大市民復活 ヤバイぞきみお | しばりやトーマスの斜陽産業・続

大市民復活 ヤバイぞきみお

※この記事は前ブログの過去記事(2016/20/21)の再録です

 

毎月愛読している世間で流行っているありとあらゆるモノにケチ、いちゃもんを付ける全方位批判誌『実話BUBKAタブー』に連載している『柳沢きみおの時事激談 ヤバイぞニッポン』を読まずにいられない。
 これは柳沢きみおが世間の色んなモノに筋違いの怒りをぶつけ、呪詛を撒き散らす、とんでもなく内容のないエッセイなのだが、コレが想像を絶する酷さなのだよ諸君。
 以前はAKB48と石川遼を敵視しており、ことあるごとに「少女集団」(AKBのこと)「たかが玉転がし」「イシカワリョウ」とバカにしていた(柳沢きみおはバカにしている連中をカタカナ表記するのだよ諸君)。「少女集団に群がってるオタクはバカ」「イシカワに年30億も与えているバカ」とか言ってはこの国の未来が心配になる、としなくていい国の行く先を憂う柳沢先生、最近はこの2つに飽きたのか、話題を老い先短い自分の人生の話を始め、もう年だからあとは死んでいくだけだ、貯金も仕事もないしと毎月のように「もうダメだ」「あとは死ぬだけ」を連発する、読んでる方が鬱になるようなことを描いていた。
 ところが今年になってまさかの週刊連載二本が決まった。その途端「男の人生はこれから」「仕事は75歳までできる!」などと言い出す単純さ。ジジイいいかげんにしろ。
 そして今週からサンデー毎日でスタートしたのがまさかまさかの『大市民』シリーズの最新作『下流老人の逆襲 大市民挽歌』だ!

 

『大市民』シリーズは柳沢先生のライフワークで、自身の分身ともいえる作家・山形鐘一郎のストイックな生き様を通して威厳ある中年男のダンディズムといったものを世に知らしめて大人気だったのですが、シリーズを重ねていくごとに威厳も風格もどっかに飛んでいき、一杯のビールを「あー美味し!」と絶叫し、貧乏くさい自炊メシを「工夫と努力」と言い張り、ボロボロのアパートに住まう孤独な老人が話題になっている人間をバカと罵るだけの老害漫画(といいながらコマに文字を書いているだけなので漫画であることすら放棄した)と化していた。去年、満を持して描き下ろしの形で『大市民 最終章』が全一巻のコミックスとして発売され、行き着くところまで行き着いた感があったが、この度新連載という形でついには「最終章にする」といった自身の発言さえも否定して始まった『大市民挽歌』は結局いつもと同じでした。

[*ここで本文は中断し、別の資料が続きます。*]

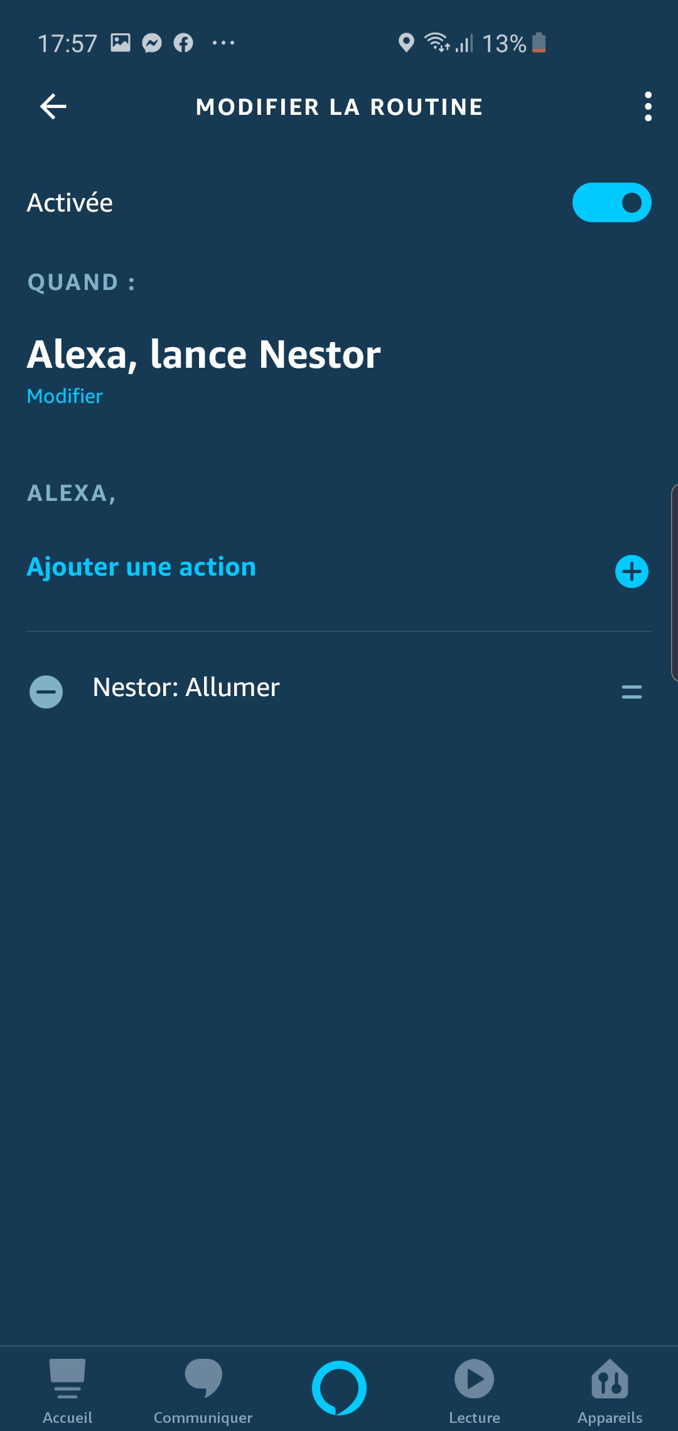Tap the reorder handle for Nestor action

(x=632, y=692)
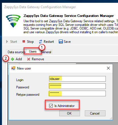The width and height of the screenshot is (118, 125).
Task: Open the General tab
Action: coord(46,52)
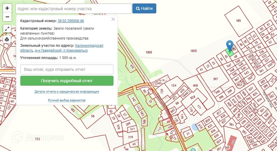Print the map with printer icon

click(7, 40)
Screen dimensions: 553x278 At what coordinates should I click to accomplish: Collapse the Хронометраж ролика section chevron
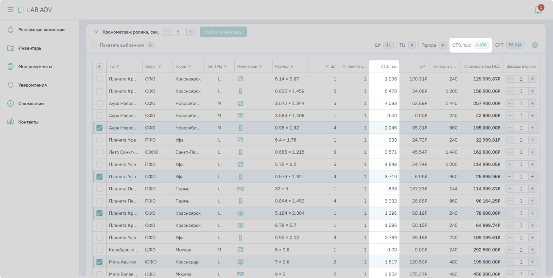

 世田谷区の上下4室ずつのアパートに住む小説家・山形鐘一郎68歳(最初は45歳だった)。彼は自分がついに「前期高齢者」扱いになった自分の老いと死を実感した。これからの人生をどう生きていくのか?自由気ままに生きてきたので貯金もなく、年金もない。重い病気にかかったら一発で下流老人になってしまう!

 しかしこの危機感が創作のエネルギーになるわけだ…とドヤ顔の山形(柳沢)。ドヤ顔するようなことか、それ。まるで人生を達観したかのような佇まいの山形だが、続いての発言に驚かされる。

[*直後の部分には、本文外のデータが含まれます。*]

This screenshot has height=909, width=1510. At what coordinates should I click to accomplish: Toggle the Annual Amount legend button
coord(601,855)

「で…私の当面の目標は貯金を1000万にする…だな」

超ドヤ顔の山形。目標は貯金1000万(笑


 ジジイ!全然達観できてないだろ!脂ぎっとるやんけ!にしてもあれだけ高級外車を乗り回し、愛人を複数抱えてすべて養っていたはずの山形(柳沢)が1000万の貯金すらないとは…そんなジジイに威張られてもなあ…しかもその目標を「小市民で生きよう」などと言い出すのだ。いや、この漫画『大市民』なんじゃないの…
 この後柳沢がBUNKAタブーの連載でも書いてた最近ハマっているアイス緑茶の作り方を公開。コップにギチギチに氷を詰めてアツアツの緑茶を一気に注ぐ。これがあーっ美味し!なのだよ諸君。ってわざわざ4コマも使って書くことか!!シリーズ通じてのレギュラーキャラ、佐川氏(会社が倒産して嫁にも逃げられた50代の男性。山形唯一の友人)が登場し一緒にアイス緑茶を飲みながら老いについてトーク。

 一度も入院せずに生きてこられる、コレだけでもとても幸せな人生なんだとね、とちょっとイイこと言ってみせるが、山形(柳沢)がこういうことを言い出すのは得てして自慢する時で、要するに「俺は入院もしたことがない、自己管理が出来ている男なのだ」と言いたいだけ。後半では同じアパートの住人・山田(勤めていた会社が潰れて再就職先を探している31歳)と散歩に行った時、自分は一度も健康診断を受けていない、自分の血圧、血糖値、血液型すら知らない大マヌケさだよというのだがその時も口元が緩んでいるドヤ顔なのだ。

めっちゃドヤ顔!でも威張るようなことじゃない!

普通に考えたら血液型も血圧も知らないなんてタダの無知なバカなのだが「自己管理で生きる」と決めた山形(柳沢)には何を言っても無駄!

「一度きりの人生だからこそ自己管理と自己責任コレで生きるべきだよ」



 と拳を握って力説してるけど、自己管理できてたら借金で破産しないんじゃないのか、そもそも。BUNKAタブーの連載でもオリンピックが嫌いだから地震が起きて無くなればいいとか、韓国で大揺れがあったことを「お隣の韓国の日本に対する唯一の自慢が地震がないだったのに二回も大揺れが起きたしなァ(悪いが笑ってしまった)」なんて書いているぐらい、腐った妄言を吐き散らすだけの老害となっている柳沢きみお。漫画ではこんなジジイの元にキャバ嬢やらがやってきて彼を頼っているのだが、実際は孤独な友達もいないジジイ(柳沢きみお)が独り言をつぶやいてるだけだもんなあ。『大市民語録』の時とか、1人で延々とつぶやいているだけだった。今回は久しぶりの連載なのでアパート住人との交流が描かれてるだけマシなのかもしらんけど。

 サンデー毎日という、コンビニで見つけることすら困難(梅田の紀伊国屋で購入した)な、要するにコンビニでは手にとってすらもらえない末期の総合誌で今号も五木寛之・萩原寛子の対談で「老人は金をもたずに散財しろ!」とどう見ても小銭を溜め込んでいる連中が力説している、人気企画が私立高校、大学のランク付け(爆笑)という末期も末期な雑誌で老害が虚しい妄言を吐き散らしている『大市民挽歌』。収まるべきところに収まったというところか。